§ **INSTRUCTIONS TO FOLLOW**: Find the word "agent" in the data, then copy each line where it is found.

+++ DATA IN THIS EXERCISE

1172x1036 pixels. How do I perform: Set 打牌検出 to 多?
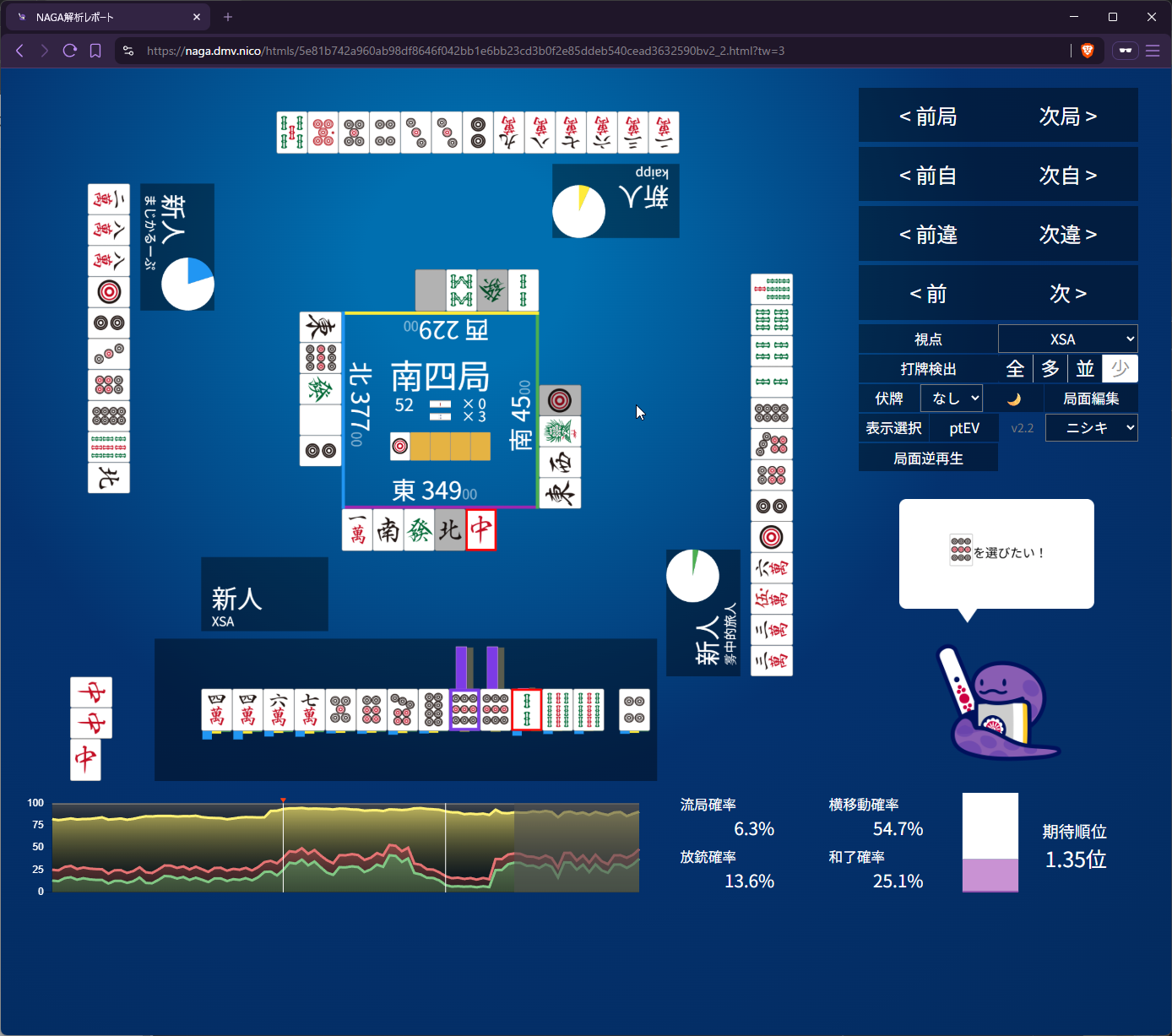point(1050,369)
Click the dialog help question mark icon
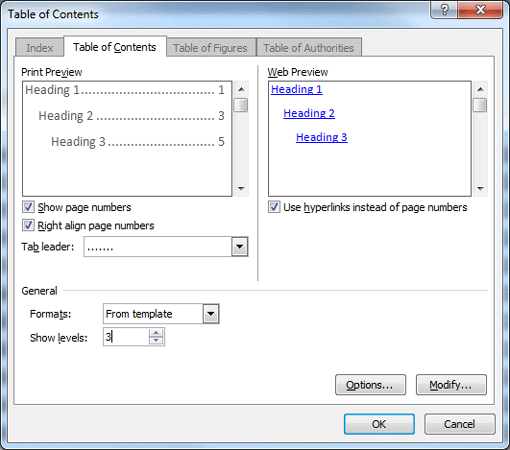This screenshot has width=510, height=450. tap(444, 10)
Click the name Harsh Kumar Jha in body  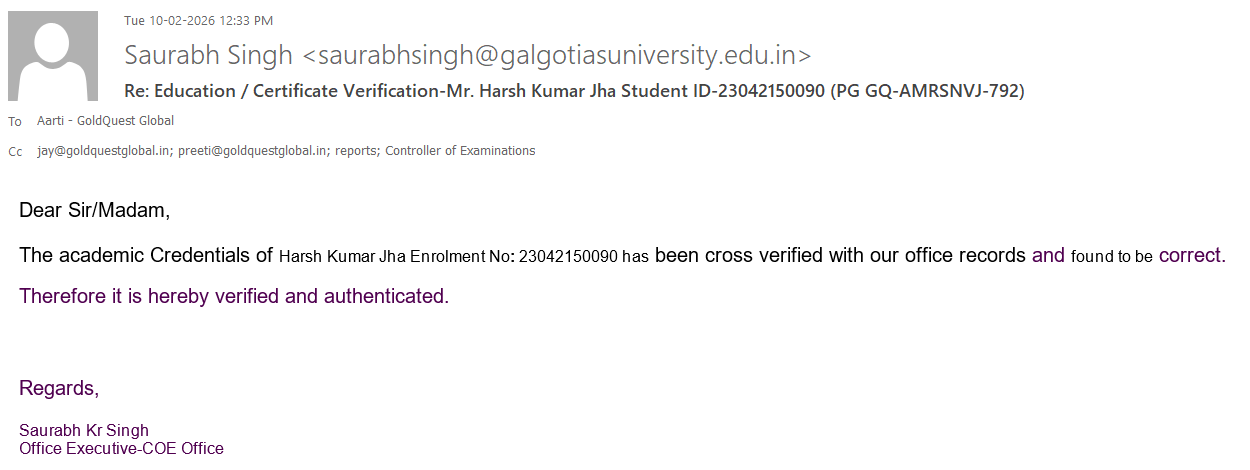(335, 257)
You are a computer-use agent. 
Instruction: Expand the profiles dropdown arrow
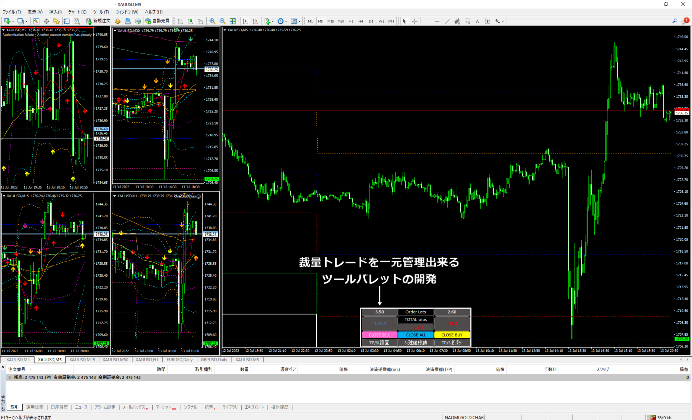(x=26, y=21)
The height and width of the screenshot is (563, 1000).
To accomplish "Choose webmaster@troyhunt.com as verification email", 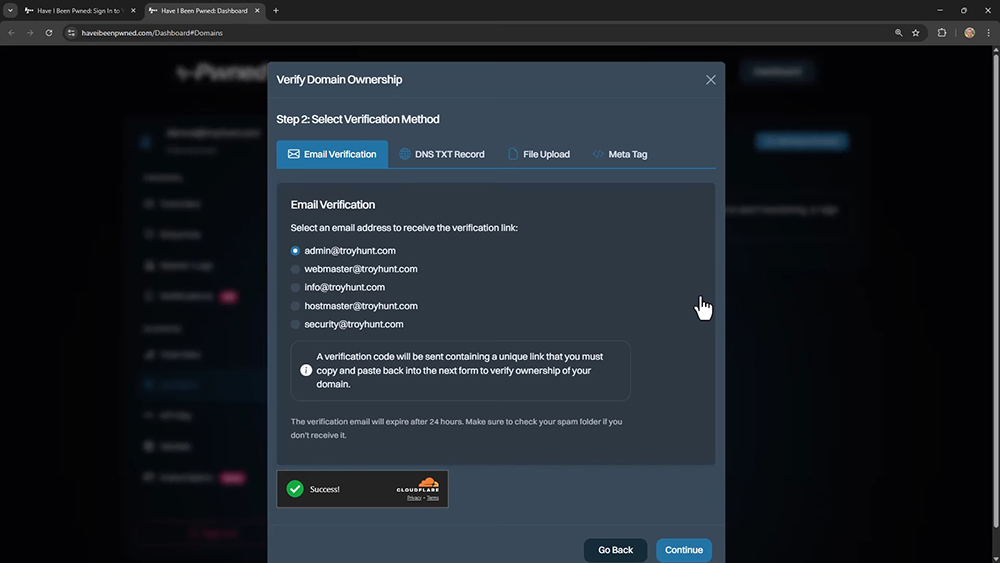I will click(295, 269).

++++++
+++ DATA IN THIS EXERCISE

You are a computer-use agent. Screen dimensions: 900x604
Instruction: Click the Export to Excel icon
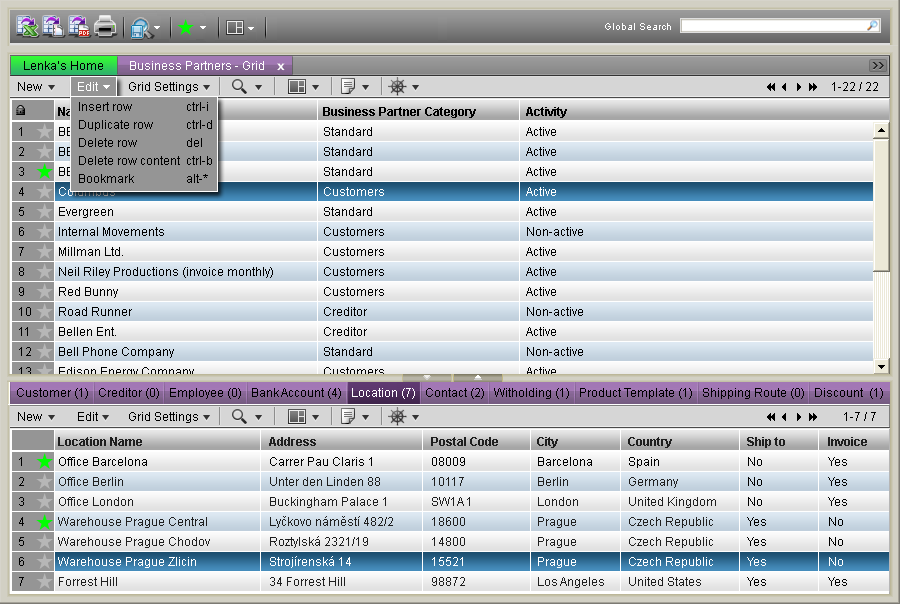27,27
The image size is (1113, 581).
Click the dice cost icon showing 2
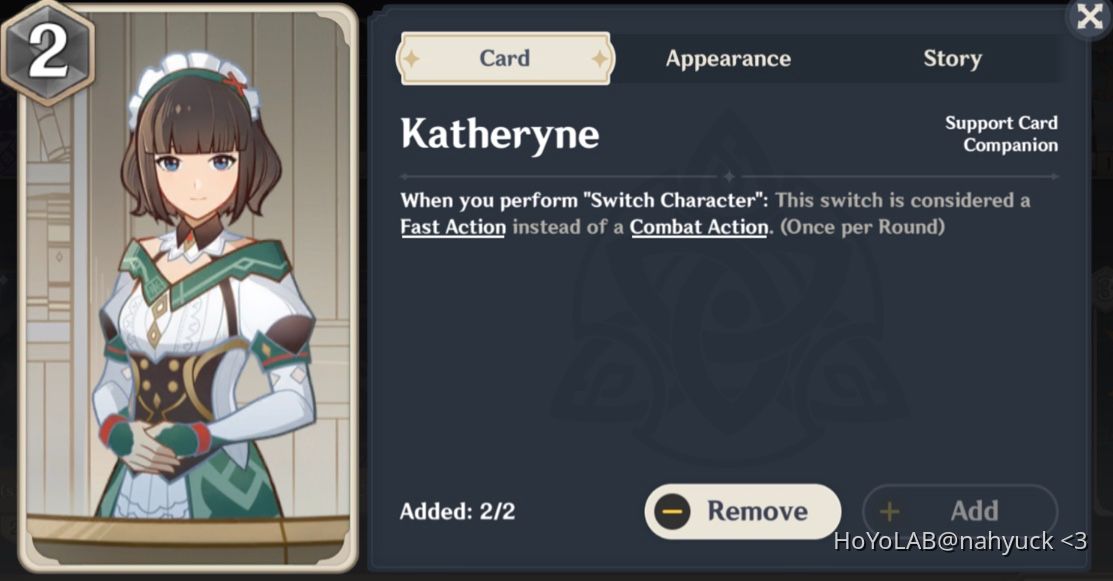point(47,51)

++++++

§ **SOLVED EXERCISE**:
You are a computer-use agent. 
You are a computer-use agent. Screen dimensions: 900x604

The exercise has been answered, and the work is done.